## Exercise
Pictures aside, every line of the listing should be given again exactly.

[Supplied data]

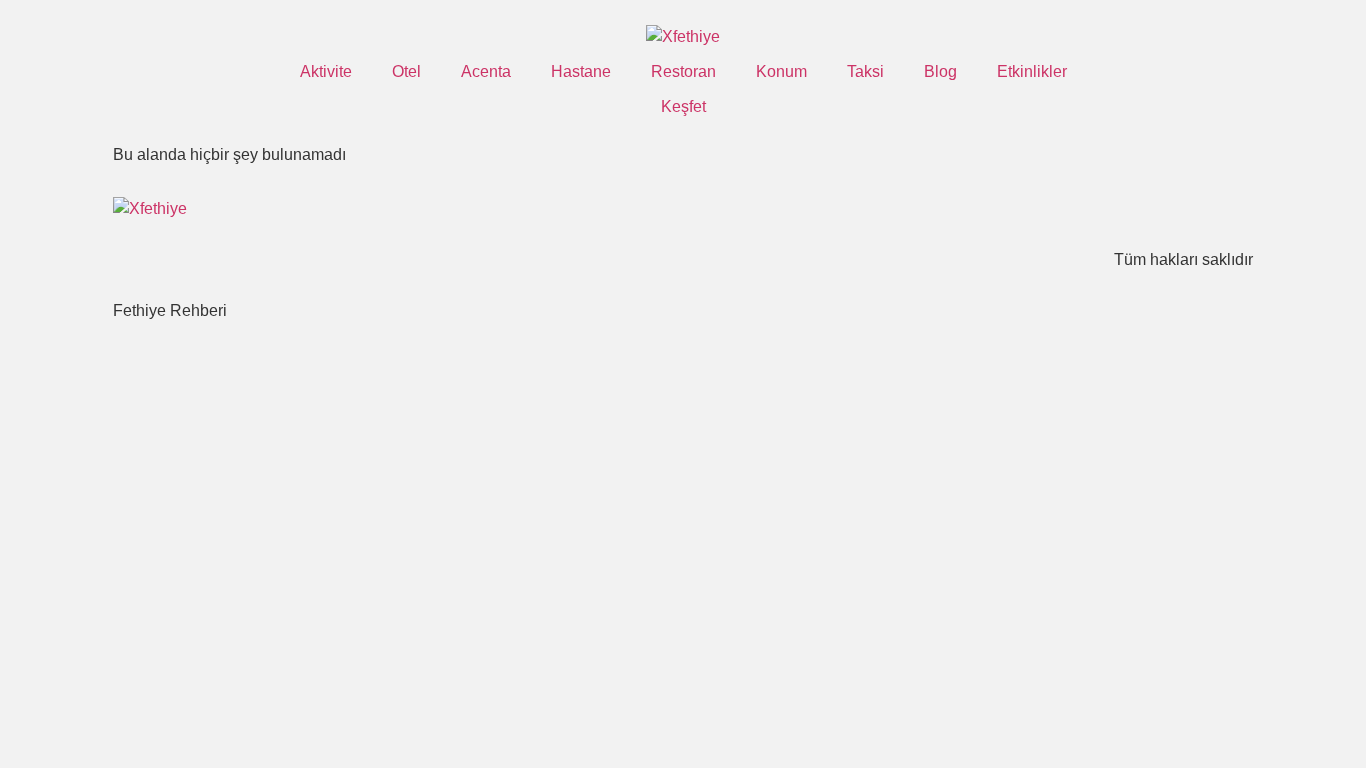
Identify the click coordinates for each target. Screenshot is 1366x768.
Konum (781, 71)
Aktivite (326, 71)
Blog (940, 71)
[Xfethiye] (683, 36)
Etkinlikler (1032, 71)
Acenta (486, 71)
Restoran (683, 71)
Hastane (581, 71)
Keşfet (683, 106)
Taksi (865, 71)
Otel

[/Supplied data]

## Answer to this exercise
Identify the click coordinates for each target. Screenshot is 1366x768.
Konum (781, 71)
Aktivite (326, 71)
Blog (940, 71)
[Xfethiye] (683, 36)
Etkinlikler (1032, 71)
Acenta (486, 71)
Restoran (683, 71)
Hastane (581, 71)
Keşfet (683, 106)
Taksi (865, 71)
Otel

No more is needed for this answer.